*INSTRUCTIONS TO FOLLOW*
Identify every line in the items below that contains the string "Expand", and copy each of those lines. Matching is case-sensitive.

*PROVIDED RECORDS*
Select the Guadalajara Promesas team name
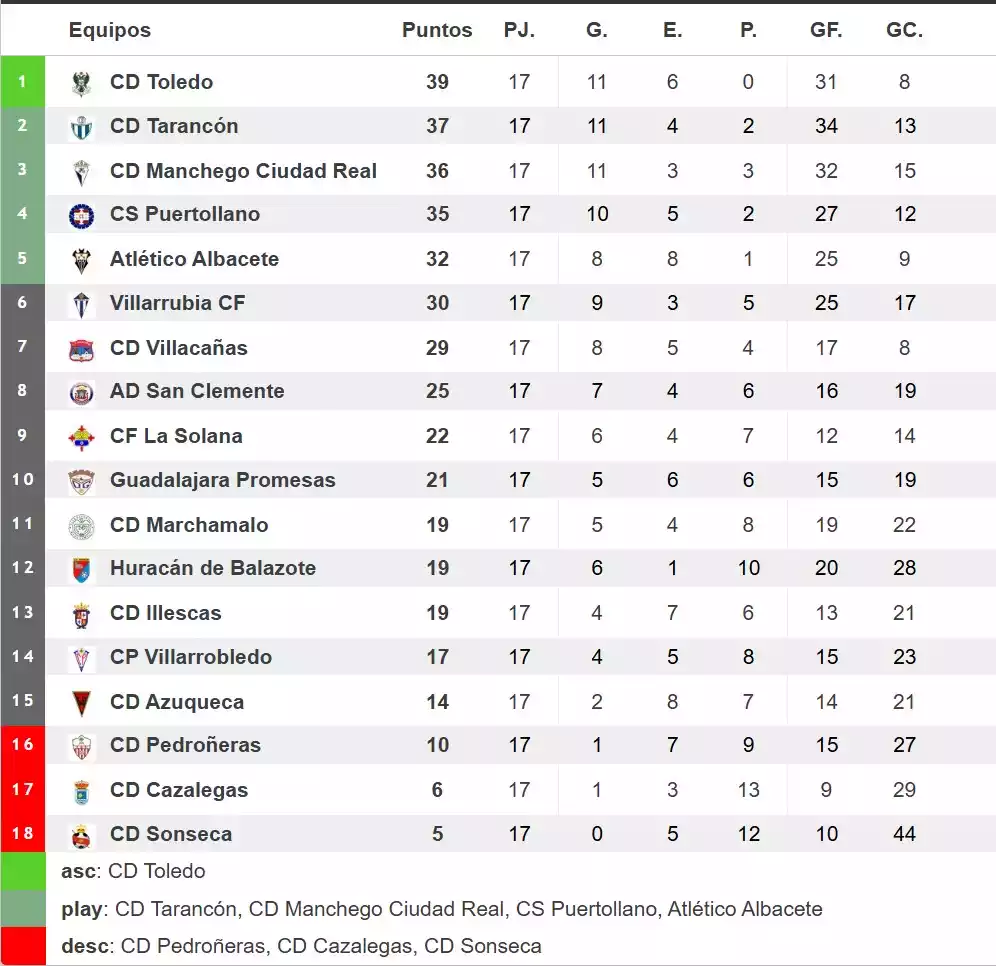The image size is (996, 966). [222, 480]

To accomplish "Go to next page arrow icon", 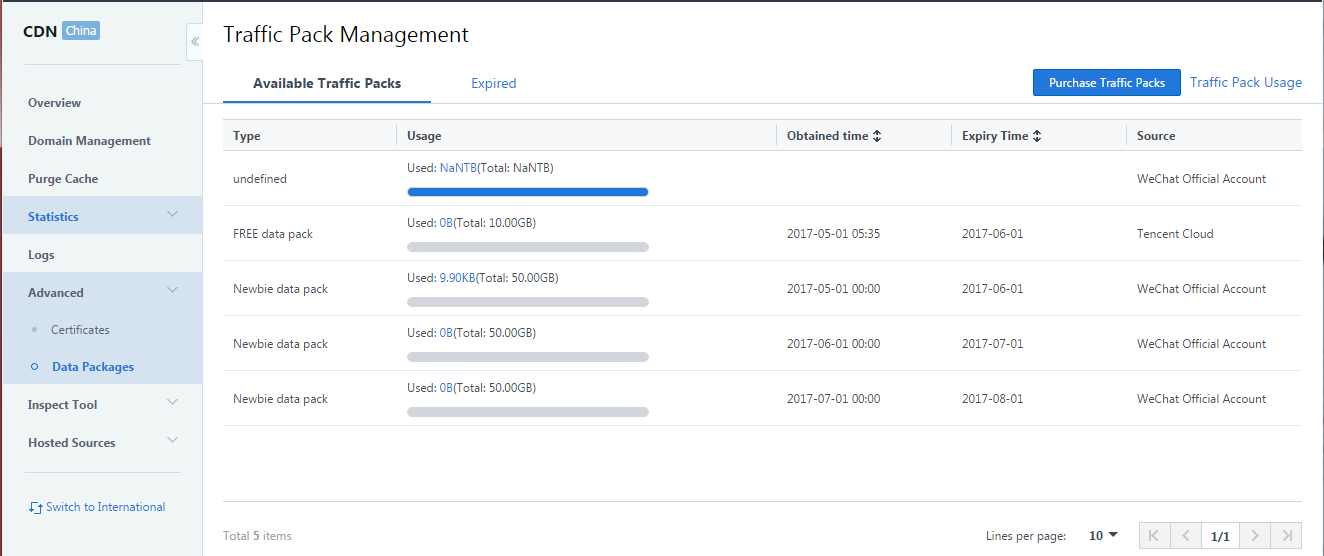I will [1255, 536].
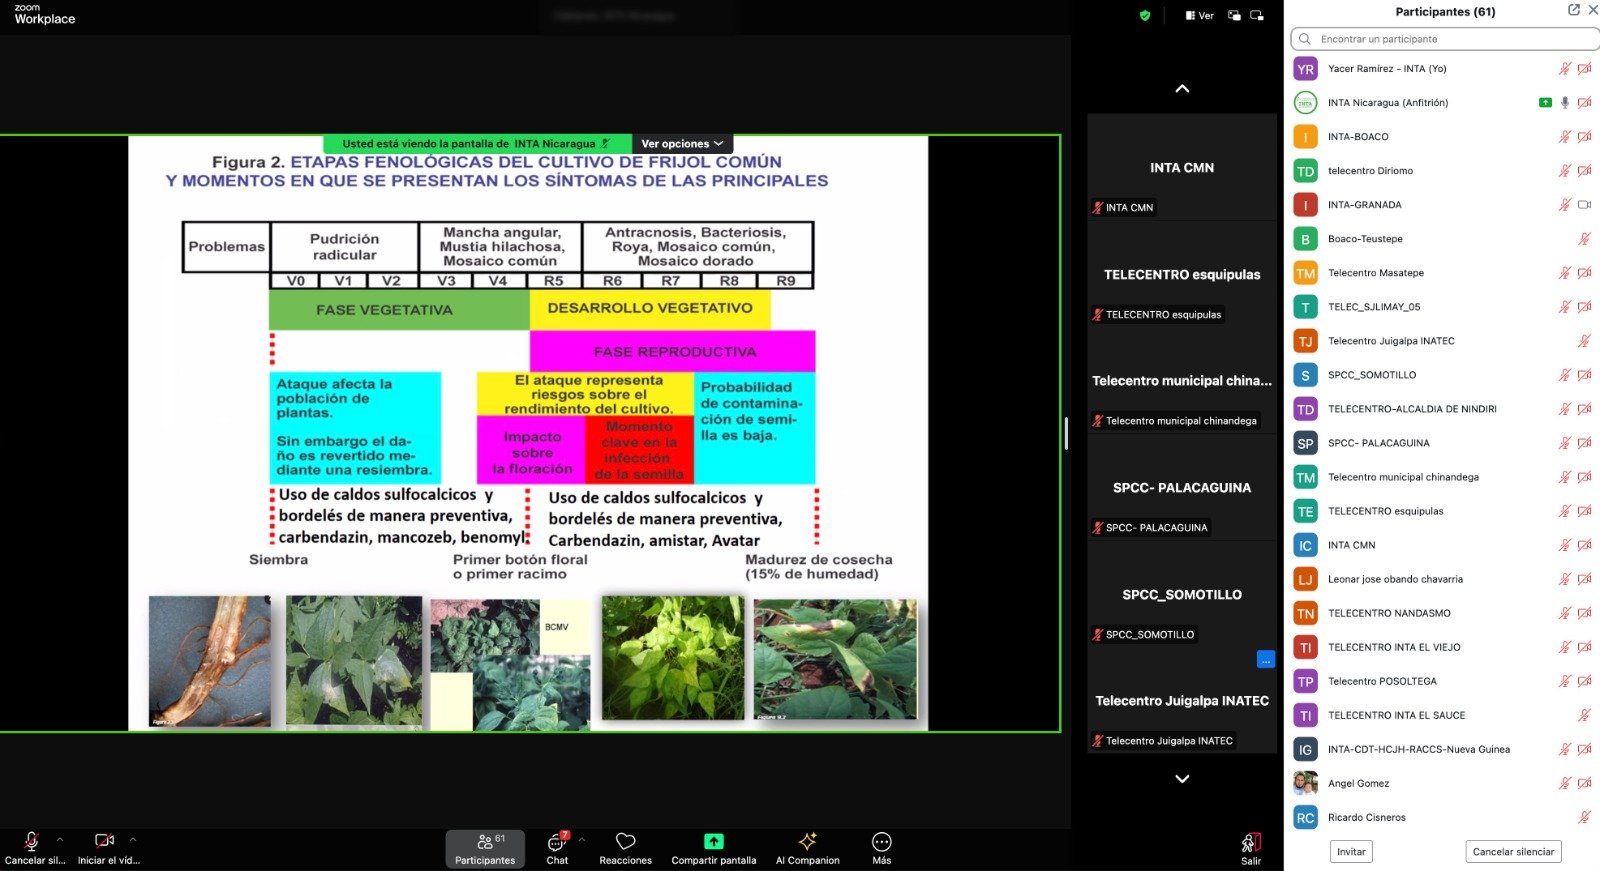Screen dimensions: 1600x871
Task: Open the Ver view menu
Action: point(1199,15)
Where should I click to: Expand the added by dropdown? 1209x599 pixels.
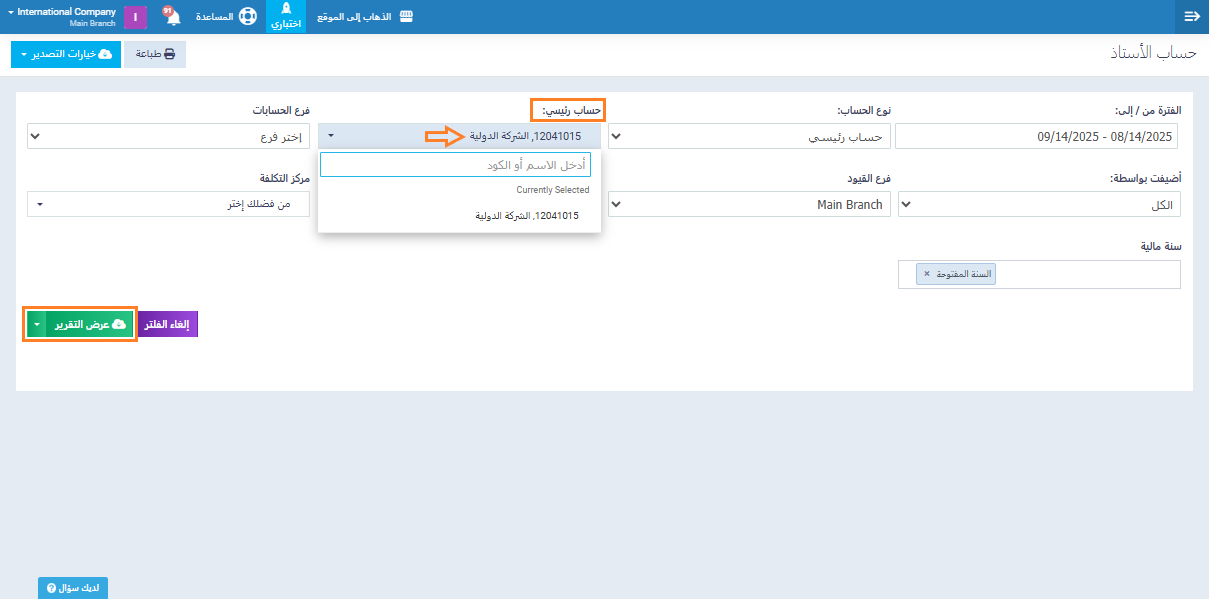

*RIGHT ANSWER*
Where should I click to: Expand the added by dropdown? 1209x599 pixels.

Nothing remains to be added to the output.